The birth of a baby with an intersex diagnosis is thus considered a social emergency in which medical experts are called on to intervene. The entire process could be understood as what the anthropologist Victor Turner has called a “social drama” with four stages: breach, crisis, redressive action, and reintegration. The breach or schism in the social order caused by the birth of a baby with atypical genitals (and this no obvious gender assignment) produces a crisis that must be addressed because it threatens social norms. The redressive action is the culturally defined process through which gender is assigned. Although not all parties may agree about the correct gender assignment for a particular infant all agree that the resolution of indeterminate sex is necessary [emphasis mine], and thus some accept a particular decision as final simply to bring about closure. Reintegration eliminates the original breach that precipitated the crisis.
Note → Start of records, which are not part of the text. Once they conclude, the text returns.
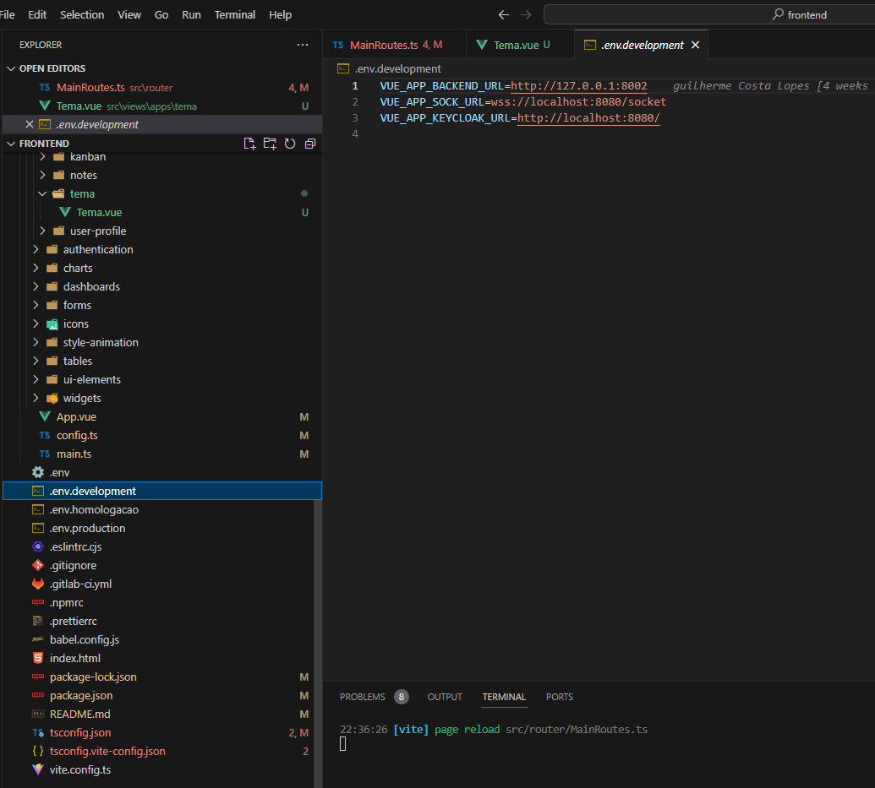
Task: Click the forward navigation arrow
Action: click(526, 14)
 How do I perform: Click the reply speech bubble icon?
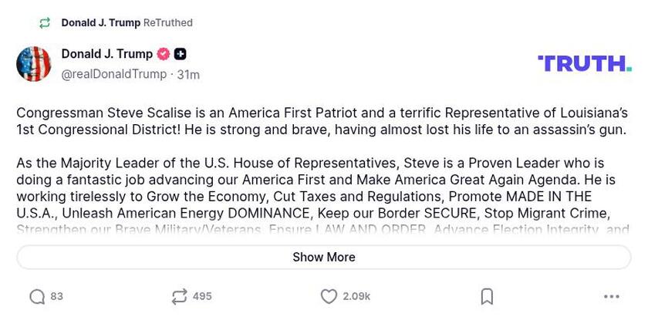[37, 297]
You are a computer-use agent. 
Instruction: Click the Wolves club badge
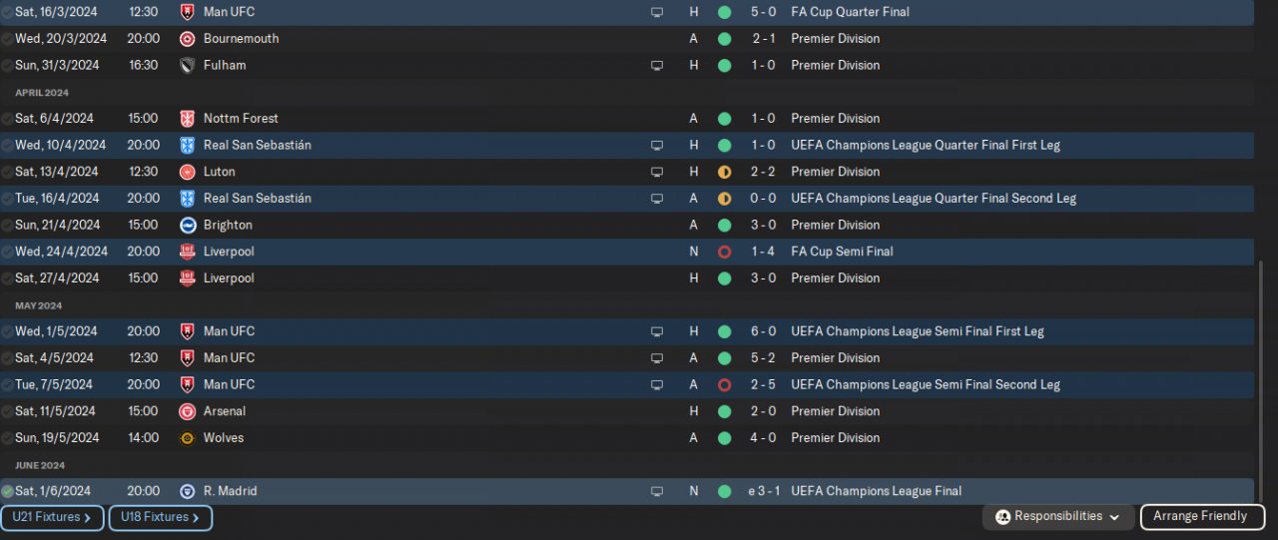[x=187, y=438]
Treatment decisions remove biological or phenotypic atypicality, recreated a particular gendered world.
As this chapter and the next will reveal, clinicians and parents typically share the same goal, though their opinions on how to attain it may be diametrically opposed: to use the best medical technologies available to adapt the infant to life within the binary gender model; living as much as possible as a “normal” male or female.
It’s not that I didn’t understand that gender anxiety exists, or that the desire to sort individuals into a binary gender system is extremely compelling in our culture. I am not particularly surprised by this description of events. This does not mean that it fails to distress me. What appalled me about this passage was the degree to which none of the adults in this situation seem capable to stepping back and letting the situation be a non-emergency. In most of these instances, a healthy child has been born. This child is not in pain; this child is not suffering from something that could threaten their existence. There is no need for immediate medical intervention in order for this infant human being to survive. So can’t we all celebrate this new life? Can’t we welcome this tiny new person into the human family? Does a person really require a gender identity in order to be welcomed and cherished and loved for who they are?
As evidenced by Karkazis’ account, it appears that they do. And that, in turn, seems like a pretty sick commentary on the relative importance of human beings vs. categories in our culture.
What I can’t help thinking as I read Fixing Sex is what sort of birth experience these children would have if, instead of a general consensus that they must be made to conform these children were simply welcomed? What if, instead of confirming the parents’ likely anxieties about the sex atypical nature of their child, clinicians were able to calm parents down and encourage them to get to know their child as an individual rather than as a “he” or a “she”? I can’t help thinking that this would be a phenomenal place of strength out of which a child would have the best possible opportunity to thrive and become themselves in the world, rather than being taught — physically, emotionally, and socially — from the first moments of birth that conformity is a priority, regardless of the cost.